*** Extracted records Section Begins ***

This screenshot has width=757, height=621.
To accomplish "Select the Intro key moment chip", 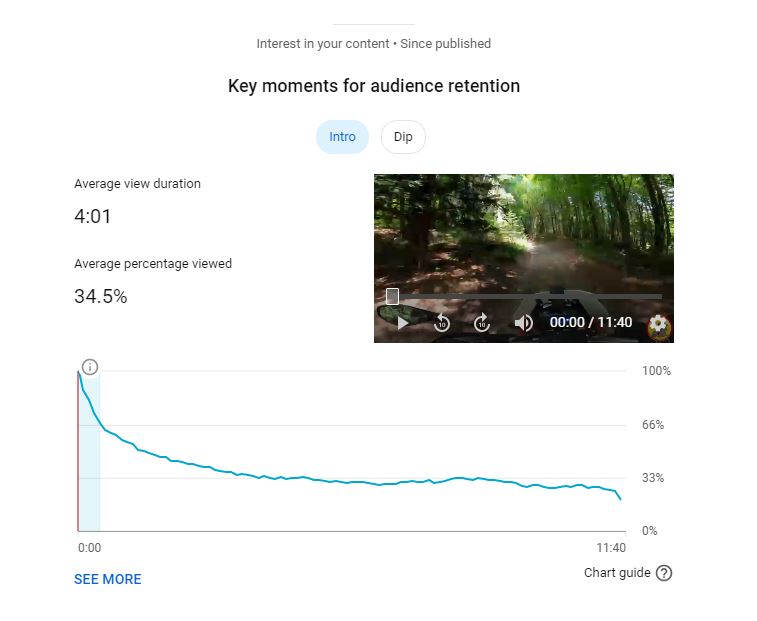I will [x=342, y=137].
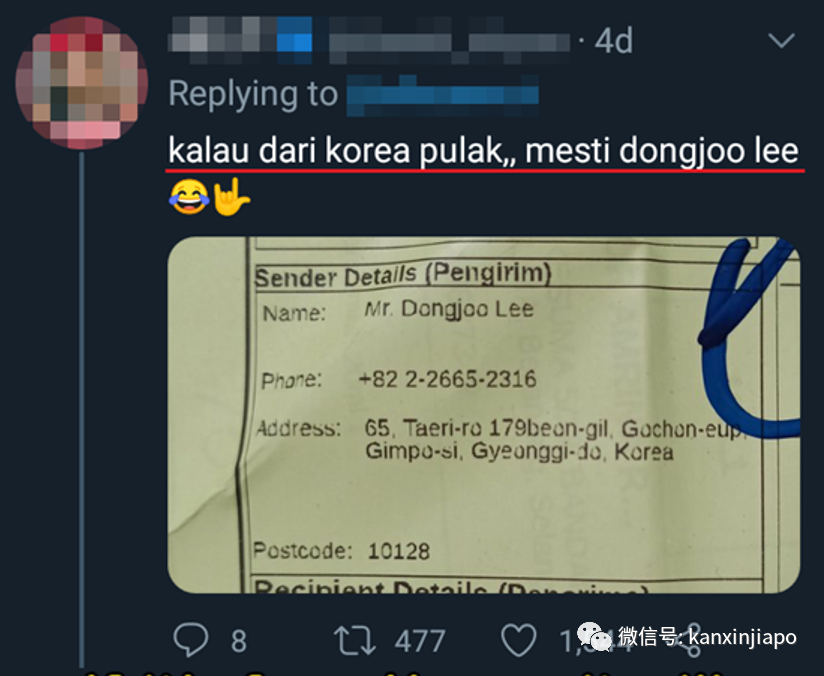Click the WeChat logo in the watermark

click(595, 637)
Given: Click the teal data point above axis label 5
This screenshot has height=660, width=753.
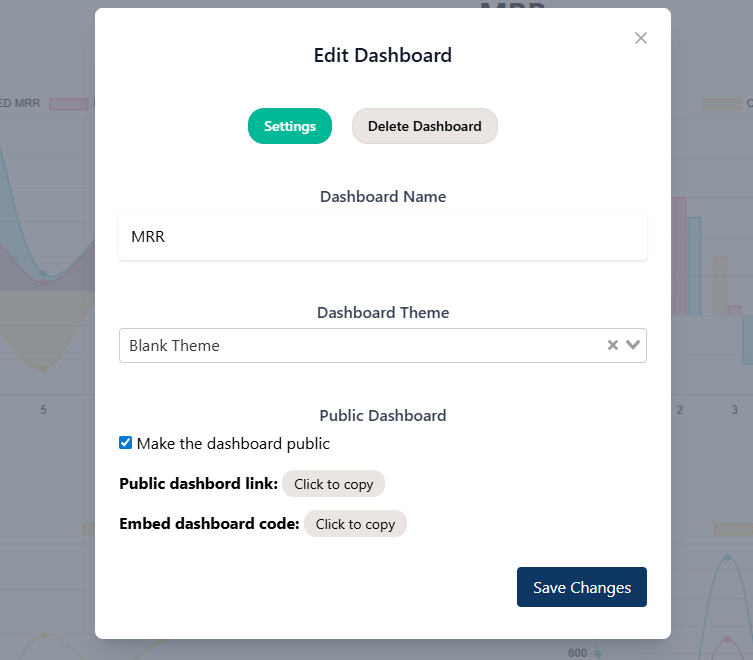Looking at the screenshot, I should [43, 273].
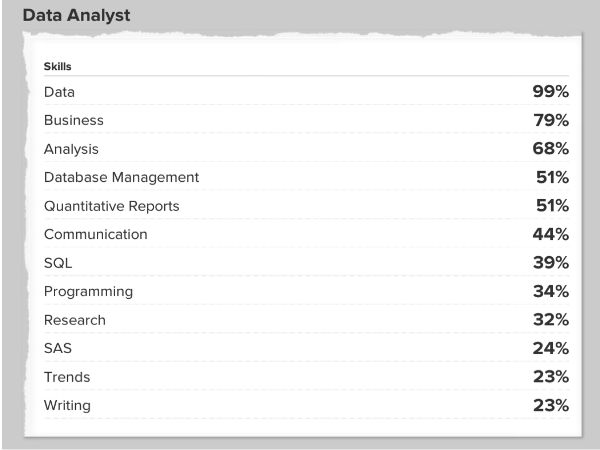The width and height of the screenshot is (600, 450).
Task: Click the 24% SAS percentage
Action: point(550,349)
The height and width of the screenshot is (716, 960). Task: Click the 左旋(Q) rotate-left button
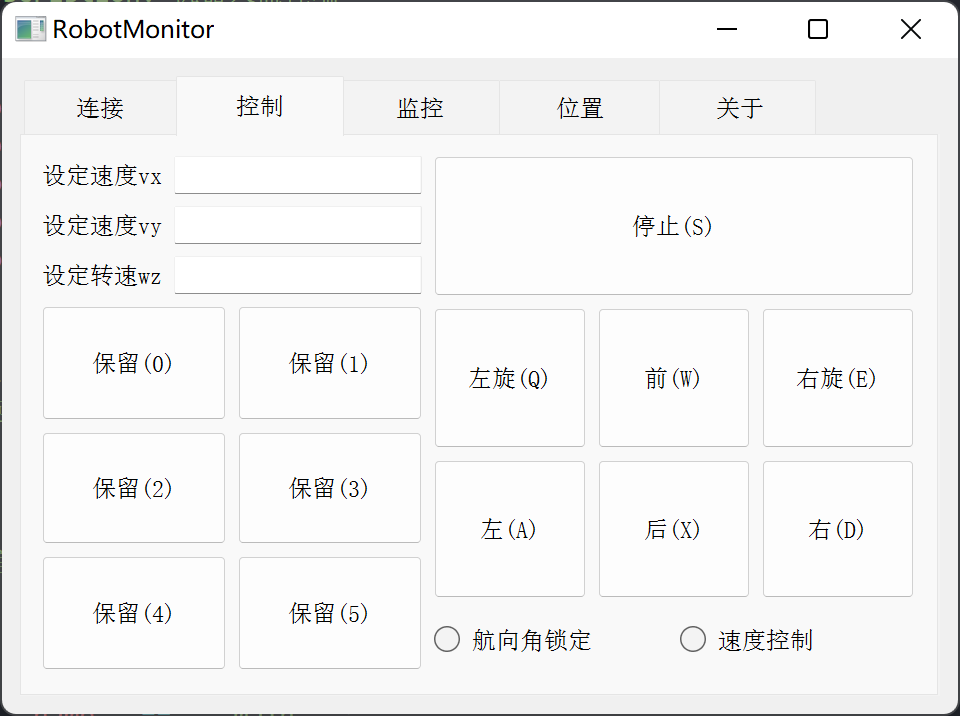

*** Extracted records Section Ends ***

Exercise goal - Using the records above, extract exactly and only the lines from the one with "Given: Click the" through the final line, inclusive, leaving out pictures.

Solution to this exercise -
Given: Click the teal data point above axis label 5
This screenshot has height=660, width=753.
Looking at the screenshot, I should [43, 273].
The width and height of the screenshot is (600, 450).
Task: Click the 24% SAS percentage
Action: point(550,349)
The height and width of the screenshot is (716, 960). Task: Click the 左旋(Q) rotate-left button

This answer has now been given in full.